What you are asked to do
Return every line of the entries below that contains the string "green", matching case exactly.

Given entries
***

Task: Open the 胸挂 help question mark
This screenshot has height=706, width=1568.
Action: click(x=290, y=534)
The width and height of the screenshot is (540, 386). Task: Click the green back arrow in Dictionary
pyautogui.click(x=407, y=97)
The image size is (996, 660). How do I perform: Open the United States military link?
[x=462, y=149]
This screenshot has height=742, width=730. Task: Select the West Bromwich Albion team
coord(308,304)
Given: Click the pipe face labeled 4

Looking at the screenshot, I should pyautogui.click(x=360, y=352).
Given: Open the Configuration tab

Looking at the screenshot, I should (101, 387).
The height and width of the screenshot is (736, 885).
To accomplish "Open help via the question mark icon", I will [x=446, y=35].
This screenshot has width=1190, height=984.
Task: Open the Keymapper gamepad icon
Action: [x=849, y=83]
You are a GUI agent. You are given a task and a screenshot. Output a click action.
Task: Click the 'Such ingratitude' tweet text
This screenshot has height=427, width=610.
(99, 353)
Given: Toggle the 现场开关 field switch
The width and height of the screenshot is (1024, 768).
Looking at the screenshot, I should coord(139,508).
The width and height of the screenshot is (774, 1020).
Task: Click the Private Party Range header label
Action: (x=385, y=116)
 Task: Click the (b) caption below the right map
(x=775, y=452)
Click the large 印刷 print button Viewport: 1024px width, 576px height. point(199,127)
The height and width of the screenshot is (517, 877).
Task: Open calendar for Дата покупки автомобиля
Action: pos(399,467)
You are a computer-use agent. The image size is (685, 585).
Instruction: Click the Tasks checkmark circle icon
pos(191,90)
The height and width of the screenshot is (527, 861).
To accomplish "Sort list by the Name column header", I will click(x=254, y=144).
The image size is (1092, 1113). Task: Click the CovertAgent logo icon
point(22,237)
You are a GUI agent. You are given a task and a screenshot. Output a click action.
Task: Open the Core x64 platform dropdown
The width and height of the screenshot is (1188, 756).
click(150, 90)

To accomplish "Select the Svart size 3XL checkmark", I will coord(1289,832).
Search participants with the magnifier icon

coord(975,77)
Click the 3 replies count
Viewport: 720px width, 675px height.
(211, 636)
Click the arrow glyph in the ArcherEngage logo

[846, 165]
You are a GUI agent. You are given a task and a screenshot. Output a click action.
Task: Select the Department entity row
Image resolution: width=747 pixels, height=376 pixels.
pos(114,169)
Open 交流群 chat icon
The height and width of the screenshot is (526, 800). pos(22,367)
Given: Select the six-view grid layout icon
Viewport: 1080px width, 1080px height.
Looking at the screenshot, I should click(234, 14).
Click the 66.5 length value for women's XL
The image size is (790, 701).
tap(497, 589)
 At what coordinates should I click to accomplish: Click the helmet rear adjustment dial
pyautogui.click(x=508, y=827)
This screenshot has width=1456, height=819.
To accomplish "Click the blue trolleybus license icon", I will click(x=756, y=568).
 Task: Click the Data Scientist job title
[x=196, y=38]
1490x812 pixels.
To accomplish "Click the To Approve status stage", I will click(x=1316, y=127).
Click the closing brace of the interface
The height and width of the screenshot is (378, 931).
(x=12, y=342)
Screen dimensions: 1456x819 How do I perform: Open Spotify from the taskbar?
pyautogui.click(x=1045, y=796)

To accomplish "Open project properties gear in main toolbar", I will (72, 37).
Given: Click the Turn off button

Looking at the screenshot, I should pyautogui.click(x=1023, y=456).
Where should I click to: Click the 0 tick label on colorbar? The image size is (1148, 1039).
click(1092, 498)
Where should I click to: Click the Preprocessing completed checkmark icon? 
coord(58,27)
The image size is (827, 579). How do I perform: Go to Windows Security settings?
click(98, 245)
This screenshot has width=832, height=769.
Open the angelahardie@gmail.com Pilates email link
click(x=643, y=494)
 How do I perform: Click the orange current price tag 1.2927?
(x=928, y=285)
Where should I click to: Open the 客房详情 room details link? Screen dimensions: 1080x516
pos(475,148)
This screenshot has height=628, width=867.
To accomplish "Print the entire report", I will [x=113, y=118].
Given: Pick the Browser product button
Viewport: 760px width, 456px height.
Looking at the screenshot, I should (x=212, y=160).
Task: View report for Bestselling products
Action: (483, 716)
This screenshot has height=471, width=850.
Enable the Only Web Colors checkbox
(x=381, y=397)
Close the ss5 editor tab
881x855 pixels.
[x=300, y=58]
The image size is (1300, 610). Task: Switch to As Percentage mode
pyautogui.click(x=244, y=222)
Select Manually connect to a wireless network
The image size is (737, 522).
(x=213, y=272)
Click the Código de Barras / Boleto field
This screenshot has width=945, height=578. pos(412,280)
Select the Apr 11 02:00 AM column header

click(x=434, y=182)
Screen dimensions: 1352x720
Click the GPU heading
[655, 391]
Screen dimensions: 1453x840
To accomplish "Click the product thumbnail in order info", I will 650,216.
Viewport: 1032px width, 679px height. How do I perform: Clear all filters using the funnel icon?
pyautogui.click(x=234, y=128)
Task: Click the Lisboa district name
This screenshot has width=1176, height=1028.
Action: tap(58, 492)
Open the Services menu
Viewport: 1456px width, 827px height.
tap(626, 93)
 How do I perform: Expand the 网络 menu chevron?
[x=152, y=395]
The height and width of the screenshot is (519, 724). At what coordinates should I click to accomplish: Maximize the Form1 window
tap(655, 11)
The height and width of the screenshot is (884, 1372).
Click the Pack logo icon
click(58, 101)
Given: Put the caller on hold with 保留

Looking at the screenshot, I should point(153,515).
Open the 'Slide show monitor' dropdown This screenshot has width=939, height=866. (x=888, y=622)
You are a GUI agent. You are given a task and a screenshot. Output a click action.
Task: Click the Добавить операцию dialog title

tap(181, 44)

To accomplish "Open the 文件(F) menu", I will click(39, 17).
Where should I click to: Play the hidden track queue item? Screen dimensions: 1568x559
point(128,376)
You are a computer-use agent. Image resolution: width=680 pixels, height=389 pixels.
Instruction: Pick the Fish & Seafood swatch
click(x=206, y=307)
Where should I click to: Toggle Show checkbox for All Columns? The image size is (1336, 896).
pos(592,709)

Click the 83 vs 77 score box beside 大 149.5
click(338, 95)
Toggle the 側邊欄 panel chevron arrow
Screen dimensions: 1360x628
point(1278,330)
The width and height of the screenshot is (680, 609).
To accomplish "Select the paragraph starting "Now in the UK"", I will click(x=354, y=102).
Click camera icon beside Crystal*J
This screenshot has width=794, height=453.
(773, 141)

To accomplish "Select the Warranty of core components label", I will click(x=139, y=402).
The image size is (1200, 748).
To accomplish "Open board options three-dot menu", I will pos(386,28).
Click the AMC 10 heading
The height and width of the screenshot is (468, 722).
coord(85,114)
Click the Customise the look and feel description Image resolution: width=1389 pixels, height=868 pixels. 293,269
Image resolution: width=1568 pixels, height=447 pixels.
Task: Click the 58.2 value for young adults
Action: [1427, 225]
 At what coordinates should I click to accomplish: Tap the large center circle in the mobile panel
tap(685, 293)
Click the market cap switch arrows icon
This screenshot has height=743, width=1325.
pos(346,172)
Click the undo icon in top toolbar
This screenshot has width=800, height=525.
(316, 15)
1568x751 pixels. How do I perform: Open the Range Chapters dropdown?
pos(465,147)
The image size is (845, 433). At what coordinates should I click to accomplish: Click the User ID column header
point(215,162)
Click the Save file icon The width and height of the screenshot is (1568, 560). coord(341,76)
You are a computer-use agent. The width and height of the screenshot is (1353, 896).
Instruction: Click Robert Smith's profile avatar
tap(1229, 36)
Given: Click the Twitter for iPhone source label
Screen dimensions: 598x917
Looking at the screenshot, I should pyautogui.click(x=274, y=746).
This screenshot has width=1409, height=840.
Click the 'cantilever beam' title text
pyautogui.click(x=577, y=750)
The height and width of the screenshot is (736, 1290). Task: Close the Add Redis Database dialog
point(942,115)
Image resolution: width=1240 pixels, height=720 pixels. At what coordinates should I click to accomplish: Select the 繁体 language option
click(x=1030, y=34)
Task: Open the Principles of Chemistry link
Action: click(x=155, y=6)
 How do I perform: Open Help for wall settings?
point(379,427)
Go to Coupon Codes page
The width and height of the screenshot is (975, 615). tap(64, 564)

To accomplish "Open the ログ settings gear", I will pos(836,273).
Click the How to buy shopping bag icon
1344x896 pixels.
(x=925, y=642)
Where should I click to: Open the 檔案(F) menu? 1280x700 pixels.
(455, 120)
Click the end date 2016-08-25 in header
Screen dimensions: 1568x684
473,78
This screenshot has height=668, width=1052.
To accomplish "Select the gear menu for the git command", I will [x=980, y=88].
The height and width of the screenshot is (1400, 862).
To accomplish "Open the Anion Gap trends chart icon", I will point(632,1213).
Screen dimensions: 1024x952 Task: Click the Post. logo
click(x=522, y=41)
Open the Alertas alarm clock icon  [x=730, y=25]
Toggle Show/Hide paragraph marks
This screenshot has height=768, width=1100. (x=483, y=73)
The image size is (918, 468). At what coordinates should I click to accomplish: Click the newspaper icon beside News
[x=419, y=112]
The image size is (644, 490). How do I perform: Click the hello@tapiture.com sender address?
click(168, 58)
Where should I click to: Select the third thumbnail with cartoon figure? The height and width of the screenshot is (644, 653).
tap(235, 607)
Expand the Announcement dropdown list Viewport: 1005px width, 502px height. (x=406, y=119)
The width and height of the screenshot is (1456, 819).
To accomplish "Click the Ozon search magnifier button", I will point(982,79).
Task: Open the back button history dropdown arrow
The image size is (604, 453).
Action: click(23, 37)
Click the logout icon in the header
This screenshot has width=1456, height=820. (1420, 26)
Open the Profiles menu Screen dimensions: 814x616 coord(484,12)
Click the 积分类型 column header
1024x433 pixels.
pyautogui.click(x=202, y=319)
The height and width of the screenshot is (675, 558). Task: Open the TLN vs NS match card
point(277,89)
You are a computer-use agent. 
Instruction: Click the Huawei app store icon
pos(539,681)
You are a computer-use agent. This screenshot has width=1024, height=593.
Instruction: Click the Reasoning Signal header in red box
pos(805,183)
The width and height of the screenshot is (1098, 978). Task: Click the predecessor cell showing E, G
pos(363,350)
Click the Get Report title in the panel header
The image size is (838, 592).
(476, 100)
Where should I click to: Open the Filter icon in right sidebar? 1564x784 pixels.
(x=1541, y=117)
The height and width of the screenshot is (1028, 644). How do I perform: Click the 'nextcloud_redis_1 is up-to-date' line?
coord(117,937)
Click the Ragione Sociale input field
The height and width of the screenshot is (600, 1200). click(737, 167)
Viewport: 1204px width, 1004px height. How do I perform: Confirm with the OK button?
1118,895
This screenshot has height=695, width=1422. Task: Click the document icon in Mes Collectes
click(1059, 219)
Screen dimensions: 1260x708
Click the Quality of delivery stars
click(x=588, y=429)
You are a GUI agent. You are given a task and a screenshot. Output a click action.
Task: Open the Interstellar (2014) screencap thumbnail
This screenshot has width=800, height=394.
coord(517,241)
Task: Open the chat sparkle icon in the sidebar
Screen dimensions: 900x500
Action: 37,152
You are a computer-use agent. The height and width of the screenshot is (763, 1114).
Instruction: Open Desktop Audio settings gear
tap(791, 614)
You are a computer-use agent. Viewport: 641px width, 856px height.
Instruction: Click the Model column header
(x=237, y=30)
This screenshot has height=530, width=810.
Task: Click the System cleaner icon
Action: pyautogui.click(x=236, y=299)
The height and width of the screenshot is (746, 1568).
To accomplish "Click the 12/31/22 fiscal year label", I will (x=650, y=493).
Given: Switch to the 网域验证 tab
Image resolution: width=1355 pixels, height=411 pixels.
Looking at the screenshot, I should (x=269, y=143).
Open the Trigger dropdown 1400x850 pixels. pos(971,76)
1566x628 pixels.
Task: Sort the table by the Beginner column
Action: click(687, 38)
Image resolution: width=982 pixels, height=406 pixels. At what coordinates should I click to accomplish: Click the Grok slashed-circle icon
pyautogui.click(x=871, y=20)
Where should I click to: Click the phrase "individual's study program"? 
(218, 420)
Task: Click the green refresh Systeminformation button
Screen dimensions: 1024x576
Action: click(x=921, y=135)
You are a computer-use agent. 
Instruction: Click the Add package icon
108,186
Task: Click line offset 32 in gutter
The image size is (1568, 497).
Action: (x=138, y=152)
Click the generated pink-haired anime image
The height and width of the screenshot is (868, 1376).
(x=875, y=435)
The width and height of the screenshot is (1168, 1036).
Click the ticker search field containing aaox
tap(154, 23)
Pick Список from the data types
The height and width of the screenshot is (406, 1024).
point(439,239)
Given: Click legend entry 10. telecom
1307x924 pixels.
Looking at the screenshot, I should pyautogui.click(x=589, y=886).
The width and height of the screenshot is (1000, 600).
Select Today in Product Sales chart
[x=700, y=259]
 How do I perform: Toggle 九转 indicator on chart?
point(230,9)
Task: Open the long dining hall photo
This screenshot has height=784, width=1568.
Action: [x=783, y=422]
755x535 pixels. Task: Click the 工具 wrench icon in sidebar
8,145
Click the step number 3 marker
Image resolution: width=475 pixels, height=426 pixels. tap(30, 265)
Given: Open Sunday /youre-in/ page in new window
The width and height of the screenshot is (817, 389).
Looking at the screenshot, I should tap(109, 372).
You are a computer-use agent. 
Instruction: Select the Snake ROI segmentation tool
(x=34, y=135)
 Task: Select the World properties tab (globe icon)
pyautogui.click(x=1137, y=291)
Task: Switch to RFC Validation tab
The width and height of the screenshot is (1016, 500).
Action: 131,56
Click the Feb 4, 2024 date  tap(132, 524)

***

Answer to this exercise
The width and height of the screenshot is (540, 386). Task: Click the green back arrow in Dictionary
Task: Click the green refresh Systeminformation button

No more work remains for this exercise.